I think you can do it by iterating over the indexes of the cards:
IntStream.range(0, this.cards.size()).forEach(idx -> {
DealOneCardToPlayer(
this.table.players.get(idx % this.table.GetPlayerCount()),
this.cards.get(idx));
});
Although this doesn't remove the cards as you go; if you really need this.cards to be empty after:
this.cards.clear();
If you want to limit the number of cards dealt out (e.g. you want to deal N cards to each player), the easiest way is to extract a sublist, and then just apply the same method above:
List<Card> cardsToDeal = this.cards.subList(0, numCardsToDeal);
IntStream.range(0, cardsToDeal.size()).forEach(idx -> {
DealOneCardToPlayer(
this.table.players.get(idx % this.table.GetPlayerCount()),
cardsToDeal.get(idx));
});
cardsToDeal.clear();
You're talking about Java 8's Function API (and lambdas).

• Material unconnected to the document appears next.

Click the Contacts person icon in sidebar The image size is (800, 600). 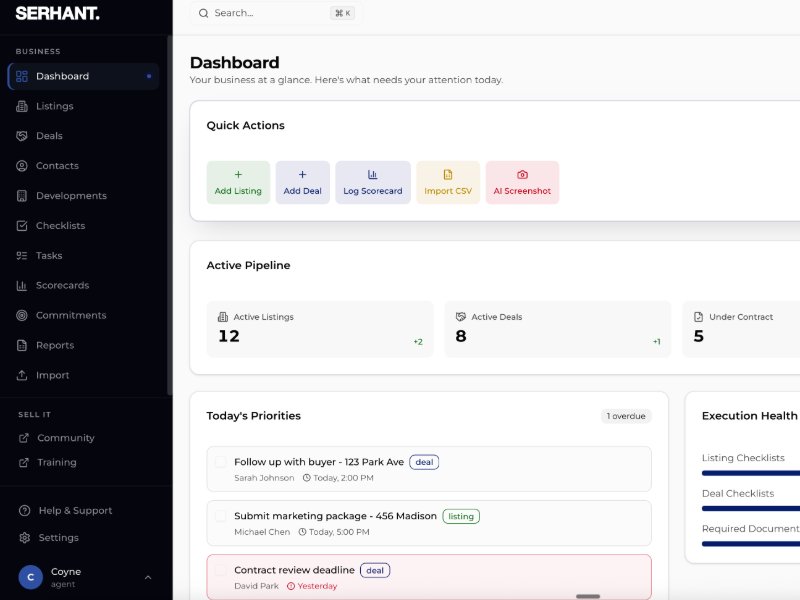click(22, 166)
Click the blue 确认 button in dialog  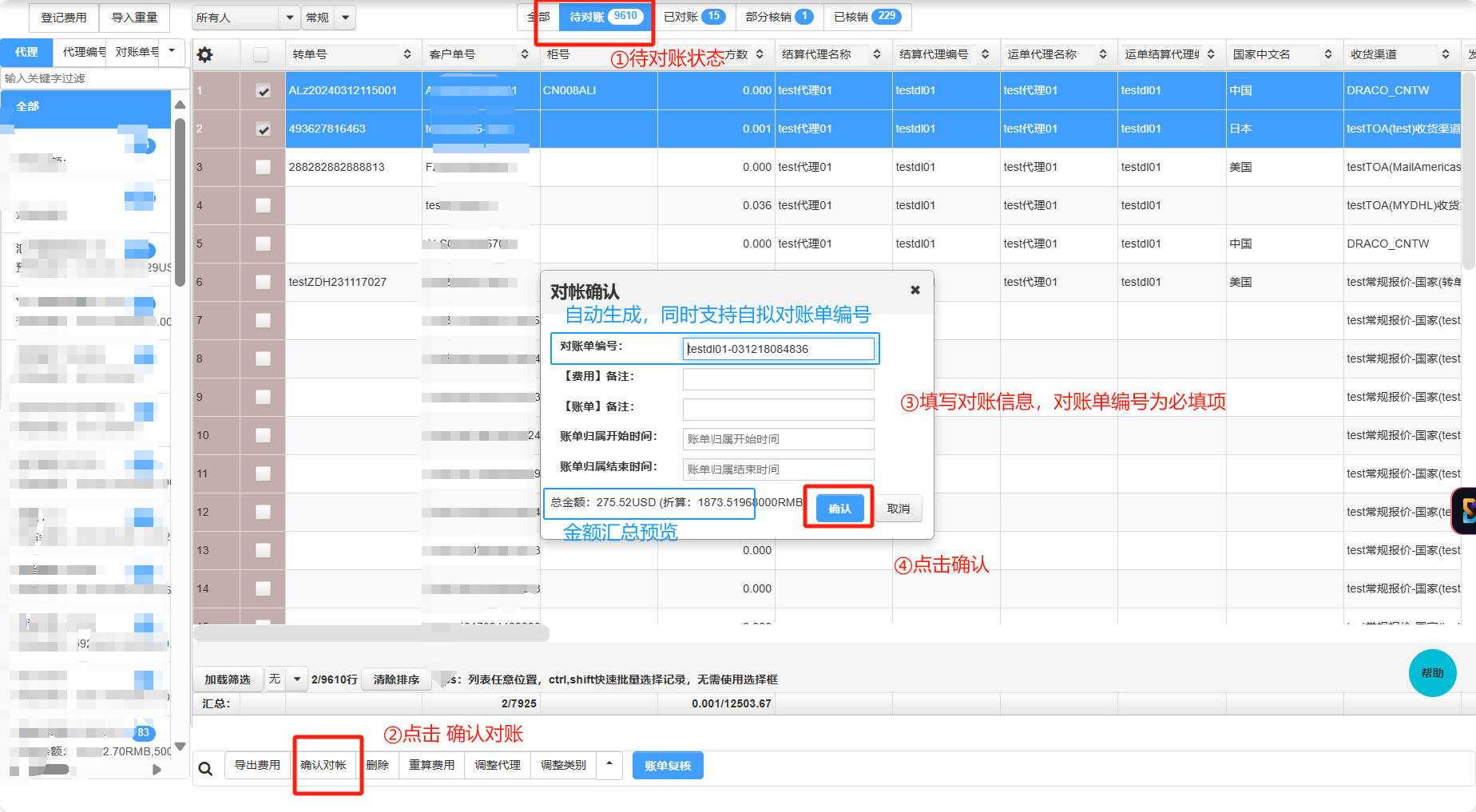point(839,509)
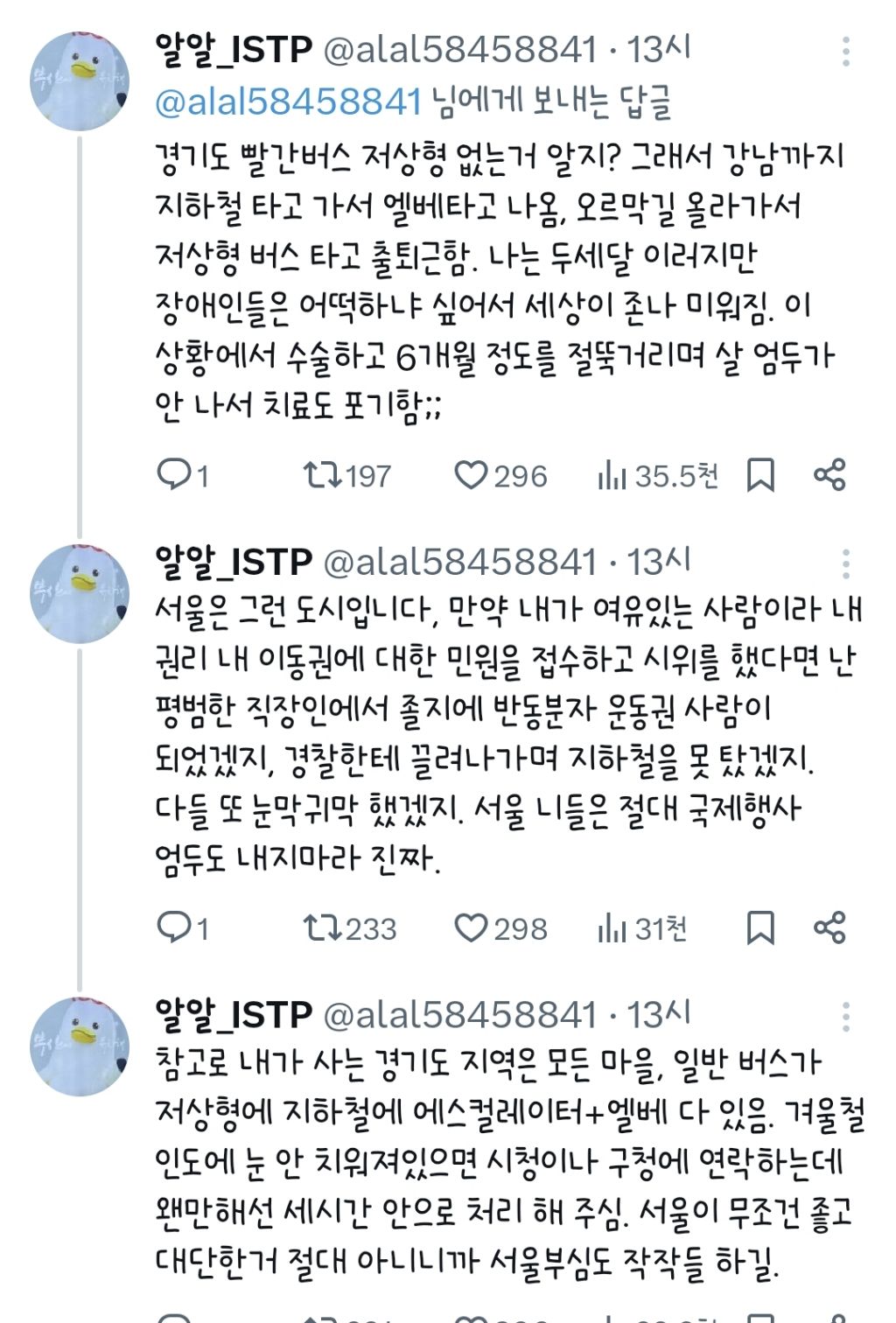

Essentially lambdas are a shorthand brethren to functions/methods, they have inputs and potentially return values. For the #forEach, it requests that you provide a function which accepts a T (Your list type), and returns nothing. This is known as a Consumer. The method then takes the Consumer you gave it, and calls it for each element on your list.
For equivalency, these are essentially the same thing as far as you're concerned when developing:
void someConsumerMethod(Card c) {
//lambda code block
}
(Card c) -> //lambda code block
this::someConsumerMethod //direct reference to the first method
An example would be:
this.cards.forEach(c -> {
System.out.println(c); //fully expanded
});
this.cards.forEach(c -> System.out.println(c)); //shorthand / one-liner
//or, since println already matches a Consumer<Object>, we can method reference it!
this.cards.forEach(System.out::println);
As for adapting your example, I wouldn't recommend modifying a collection while you iterate it (at least, not without using Iterator#remove). Andy Turner's answer already shows you how to use an application of IntStream to iterate the indexes you want.
What you are looking for is lambda expressions. The forEach method takes a functional interface (an interface with one abstract method), meaning it can be used as follows:
List<String> myList;
myList.forEach((String s) -> System.out.println(s));
Source: http://www.oracle.com/webfolder/technetwork/tutorials/obe/java/Lambda-QuickStart/index.html
You mean you want to use new Java 8 streams with your List.
So the syntax is like:
this.cards.stream().forEach(card -> {// do something here});
You can call stream() to access the method forEach().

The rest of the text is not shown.